Given task -
Report every line of the rows below that contains the word "Pick", matching case exactly.

(Rows from a dataset)
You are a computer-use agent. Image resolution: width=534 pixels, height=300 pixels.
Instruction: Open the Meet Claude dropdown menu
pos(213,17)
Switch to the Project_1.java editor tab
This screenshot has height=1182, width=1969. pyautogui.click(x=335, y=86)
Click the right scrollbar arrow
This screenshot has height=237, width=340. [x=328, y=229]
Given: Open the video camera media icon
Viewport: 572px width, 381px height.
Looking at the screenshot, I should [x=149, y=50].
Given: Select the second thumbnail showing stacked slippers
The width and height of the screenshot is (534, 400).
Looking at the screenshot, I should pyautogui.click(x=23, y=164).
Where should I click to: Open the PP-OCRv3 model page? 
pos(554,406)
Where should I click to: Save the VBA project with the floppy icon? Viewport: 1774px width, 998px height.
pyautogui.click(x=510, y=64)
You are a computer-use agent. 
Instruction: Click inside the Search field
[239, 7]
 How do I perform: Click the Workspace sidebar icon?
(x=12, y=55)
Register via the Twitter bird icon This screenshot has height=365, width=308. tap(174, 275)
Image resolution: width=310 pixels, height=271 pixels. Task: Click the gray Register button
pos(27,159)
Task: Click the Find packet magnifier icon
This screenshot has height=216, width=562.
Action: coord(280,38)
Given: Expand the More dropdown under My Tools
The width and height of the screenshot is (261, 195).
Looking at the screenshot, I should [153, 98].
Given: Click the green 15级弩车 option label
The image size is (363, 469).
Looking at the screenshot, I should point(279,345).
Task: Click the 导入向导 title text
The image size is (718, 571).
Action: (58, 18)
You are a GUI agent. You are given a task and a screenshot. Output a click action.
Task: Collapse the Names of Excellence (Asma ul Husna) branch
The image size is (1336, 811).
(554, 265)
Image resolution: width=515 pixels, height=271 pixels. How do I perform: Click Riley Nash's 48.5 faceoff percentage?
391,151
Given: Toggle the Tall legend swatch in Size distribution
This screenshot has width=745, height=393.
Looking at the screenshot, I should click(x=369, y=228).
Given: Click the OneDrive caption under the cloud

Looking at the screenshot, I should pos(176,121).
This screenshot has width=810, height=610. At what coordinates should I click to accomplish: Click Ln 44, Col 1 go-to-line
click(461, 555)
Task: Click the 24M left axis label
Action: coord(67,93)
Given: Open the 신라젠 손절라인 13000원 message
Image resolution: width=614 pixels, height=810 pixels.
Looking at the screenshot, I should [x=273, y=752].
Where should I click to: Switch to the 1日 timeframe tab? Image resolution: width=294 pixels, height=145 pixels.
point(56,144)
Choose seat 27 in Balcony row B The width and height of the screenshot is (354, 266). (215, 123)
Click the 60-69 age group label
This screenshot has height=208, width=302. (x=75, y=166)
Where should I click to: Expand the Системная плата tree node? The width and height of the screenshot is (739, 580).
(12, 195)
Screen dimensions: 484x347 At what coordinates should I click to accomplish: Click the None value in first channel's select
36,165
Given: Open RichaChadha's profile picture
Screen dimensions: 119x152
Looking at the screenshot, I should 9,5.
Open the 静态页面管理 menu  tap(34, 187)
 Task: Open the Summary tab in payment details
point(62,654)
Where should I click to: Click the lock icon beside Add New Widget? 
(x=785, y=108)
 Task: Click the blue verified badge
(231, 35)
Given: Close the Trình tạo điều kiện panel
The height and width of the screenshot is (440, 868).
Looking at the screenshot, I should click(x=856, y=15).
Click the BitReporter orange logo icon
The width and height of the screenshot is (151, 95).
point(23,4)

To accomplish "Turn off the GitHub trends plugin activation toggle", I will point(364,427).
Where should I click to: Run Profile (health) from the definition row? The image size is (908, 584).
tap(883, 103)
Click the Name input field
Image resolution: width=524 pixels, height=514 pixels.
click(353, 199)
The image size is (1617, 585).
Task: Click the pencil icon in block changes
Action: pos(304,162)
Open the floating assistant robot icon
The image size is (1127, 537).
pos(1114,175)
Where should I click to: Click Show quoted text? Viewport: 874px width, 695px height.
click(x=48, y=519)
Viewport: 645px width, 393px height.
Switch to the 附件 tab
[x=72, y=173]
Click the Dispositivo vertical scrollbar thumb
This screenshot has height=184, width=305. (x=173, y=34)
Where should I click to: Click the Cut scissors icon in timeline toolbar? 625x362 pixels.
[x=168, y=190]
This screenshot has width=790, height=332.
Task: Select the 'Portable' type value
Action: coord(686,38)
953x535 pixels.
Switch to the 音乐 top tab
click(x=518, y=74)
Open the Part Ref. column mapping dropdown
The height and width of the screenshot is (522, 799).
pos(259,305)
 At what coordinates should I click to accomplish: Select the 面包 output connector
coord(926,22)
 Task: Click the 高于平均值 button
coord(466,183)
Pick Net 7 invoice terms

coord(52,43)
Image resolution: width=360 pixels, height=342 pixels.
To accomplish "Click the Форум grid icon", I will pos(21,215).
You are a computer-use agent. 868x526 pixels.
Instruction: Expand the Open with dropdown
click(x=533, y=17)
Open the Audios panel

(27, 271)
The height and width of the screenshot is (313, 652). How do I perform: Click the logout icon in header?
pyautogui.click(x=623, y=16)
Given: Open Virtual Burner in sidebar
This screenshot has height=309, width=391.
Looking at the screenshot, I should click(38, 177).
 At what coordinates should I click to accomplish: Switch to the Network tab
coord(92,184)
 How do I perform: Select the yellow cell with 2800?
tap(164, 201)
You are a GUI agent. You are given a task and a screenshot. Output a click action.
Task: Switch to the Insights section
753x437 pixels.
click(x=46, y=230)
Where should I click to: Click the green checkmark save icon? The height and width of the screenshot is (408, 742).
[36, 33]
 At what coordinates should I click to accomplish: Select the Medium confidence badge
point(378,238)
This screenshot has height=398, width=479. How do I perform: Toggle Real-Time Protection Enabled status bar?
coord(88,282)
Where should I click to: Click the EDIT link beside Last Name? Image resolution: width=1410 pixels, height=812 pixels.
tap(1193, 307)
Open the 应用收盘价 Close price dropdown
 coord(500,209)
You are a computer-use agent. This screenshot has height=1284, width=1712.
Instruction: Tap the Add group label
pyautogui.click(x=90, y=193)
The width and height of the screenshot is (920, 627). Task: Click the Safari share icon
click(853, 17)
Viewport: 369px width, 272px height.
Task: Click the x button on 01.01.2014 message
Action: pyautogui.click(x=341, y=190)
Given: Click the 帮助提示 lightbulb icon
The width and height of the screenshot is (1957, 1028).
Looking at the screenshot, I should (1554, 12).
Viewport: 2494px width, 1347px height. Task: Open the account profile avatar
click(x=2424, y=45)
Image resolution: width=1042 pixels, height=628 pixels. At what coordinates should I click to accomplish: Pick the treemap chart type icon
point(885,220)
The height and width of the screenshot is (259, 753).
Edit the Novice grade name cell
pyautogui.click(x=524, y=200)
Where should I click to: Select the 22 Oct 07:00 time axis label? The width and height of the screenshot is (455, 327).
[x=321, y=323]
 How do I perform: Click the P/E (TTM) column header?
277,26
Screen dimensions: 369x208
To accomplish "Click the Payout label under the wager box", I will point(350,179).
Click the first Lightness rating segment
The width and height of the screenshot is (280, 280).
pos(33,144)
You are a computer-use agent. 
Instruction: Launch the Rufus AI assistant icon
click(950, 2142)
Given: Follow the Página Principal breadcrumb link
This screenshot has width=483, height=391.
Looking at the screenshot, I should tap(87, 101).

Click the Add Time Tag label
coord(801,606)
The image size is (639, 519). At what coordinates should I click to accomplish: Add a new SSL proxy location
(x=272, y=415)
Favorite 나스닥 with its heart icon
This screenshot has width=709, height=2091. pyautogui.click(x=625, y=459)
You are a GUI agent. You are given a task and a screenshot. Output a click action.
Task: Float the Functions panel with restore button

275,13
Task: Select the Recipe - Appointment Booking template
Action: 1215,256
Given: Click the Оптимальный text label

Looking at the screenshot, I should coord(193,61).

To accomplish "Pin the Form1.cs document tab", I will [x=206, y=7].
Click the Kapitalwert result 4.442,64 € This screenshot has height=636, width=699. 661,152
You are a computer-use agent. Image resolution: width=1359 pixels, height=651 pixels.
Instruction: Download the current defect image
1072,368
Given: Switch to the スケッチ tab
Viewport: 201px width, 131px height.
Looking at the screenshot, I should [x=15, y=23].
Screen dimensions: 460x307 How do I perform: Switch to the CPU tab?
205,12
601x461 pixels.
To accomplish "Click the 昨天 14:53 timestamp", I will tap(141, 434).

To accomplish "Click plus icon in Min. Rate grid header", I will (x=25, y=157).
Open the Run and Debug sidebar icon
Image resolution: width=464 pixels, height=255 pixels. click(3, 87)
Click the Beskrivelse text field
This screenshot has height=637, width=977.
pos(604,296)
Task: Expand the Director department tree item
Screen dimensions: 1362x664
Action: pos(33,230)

Result of the exercise -
Pick Net 7 invoice terms
Image resolution: width=1042 pixels, height=628 pixels. At what coordinates should I click to accomplish: Pick the treemap chart type icon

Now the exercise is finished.